##### TEXT UNDER STUDY

Establishing risk factors for oesophageal cancer to inform prevention

Is your risk of oesophageal cancer determined by what you eat and drink and how this differs by gender, geography, body weight, your alcohol intake and whether you smoke?

  • Topic: Oesophageal cancer
  • Institution: Cancer Council Victoria
  • Country: Australia
  • Status: Ongoing
Researcher: Harindra Jayasekera

Establishing dietary and body size-related risk factors for oesophageal cancer to inform prevention: a pooled analysis of prospective studies

This project is co-funded with Cancer Australia

Background

Cancers of the oesophagus are essentially two diseases – squamous cell carcinoma (88%) and adenocarcinoma (12%). Annually, over 600,000 oesophagus cancers are diagnosed worldwide. Though in some countries such as Australia, over half the oesophagus cancers are adenocarcinomas.

Around 550,000 people also die each year from oesophagus cancers globally. Over half the people diagnosed with oesophagus cancer die within a year of their diagnosis. In order to prevent these cancers and the deaths they cause, first we need to know what causes them.

It’s estimated that about 70% of the oesophagus cancers could be prevented by improving lifestyle including nutrition and body size.

The available evidence on risk factors for oesophagus cancers is based on small, mostly retrospective, studies and is often inconsistent. The best evidence comes from prospective studies where information on risk factors is collected before diagnosis which reduces bias.

Some prospective studies have examined risk factors for oesophagus cancers but they have usually not been comprehensive or examined subgroups because of the limited numbers of cases available in single studies.

According to the latest review of scientific evidence only smoking, alcohol consumption and obesity are known to cause one or both types of oesophagus cancer. Men have a higher risk of cancers of the oesophagus, which is explained only partly by smoking, alcohol and obesity.

This suggests that body fatness and diet might affect the risk of oesophagus cancer differently for men and women. These effects may also differ for smokers, heavy drinkers, obese individuals, and people from different regions.

##########

> **WHAT YOU WILL DO**:
A. From the oesophageal cancer risk factor text, reproduce word for word the passage starting with "It’s estimated that" and going on through "in single studies.".
B. Answer these questions using the oesophageal cancer risk factor text:
(i) What percentage of oesophagus cancers are adenocarcinomas?
(ii) About how many people die from oesophagus cancers globally each year?
(iii) Which organization co-funds the project?
C. Write a continuation of the oesophageal cancer risk factor text, beginning after its final sentence.

##### DATA SECTION

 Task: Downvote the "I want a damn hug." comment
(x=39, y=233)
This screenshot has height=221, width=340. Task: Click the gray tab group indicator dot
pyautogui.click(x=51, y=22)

##########

> **TASK-BY-TASK ANSWERS**:
A.
It’s estimated that about 70% of the oesophagus cancers could be prevented by improving lifestyle including nutrition and body size.

The available evidence on risk factors for oesophagus cancers is based on small, mostly retrospective, studies and is often inconsistent. The best evidence comes from prospective studies where information on risk factors is collected before diagnosis which reduces bias.

Some prospective studies have examined risk factors for oesophagus cancers but they have usually not been comprehensive or examined subgroups because of the limited numbers of cases available in single studies.

B.
(i) 12%
(ii) Around 550,000
(iii) Cancer Australia

C.
Aims and Objectives

This study aims to determine whether:

  1. your risk of developing a cancer of the oesophagus is influenced by how much alcohol and other drinks (soft drinks, coffee, tea) you drink, how much meat and fish you eat, how much fruit, vegetables and cereal you eat, the amount of fibre in your diet, your body size and overall dietary and lifestyle pattern
  2. the strength of these risks differ between men and women, individuals in different geographical regions, smokers and non-smokers, heavy drinkers and light/non-drinkers, and obese and lean individuals.

How it will be done

The NCI Cohort Consortium, and the resources it shares with the Pooling Project of Prospective Studies of Diet and Cancer (DCPP), offers a not to be missed opportunity to definitively examine these issues using by far the largest sample available globally of prospectively collected data.

We will analyse data from 2.1 million people (participating in 21 high-quality international studies) 1,860 of whom have developed an adenocarcinoma and 1,288 a squamous cell carcinoma of the oesophagus during follow-up.

The participants’ individual data have already been collected and combined. The research team has demonstrated experience in leading this type of large international collaboration using the DCPP.

Potential Impact

This project brings together the world’s highest-quality data available and expert researchers to generate the clear evidence required to inform policies to prevent oesophagus cancers. We estimate the study findings may help prevent nearly two-thirds of these cancers worldwide.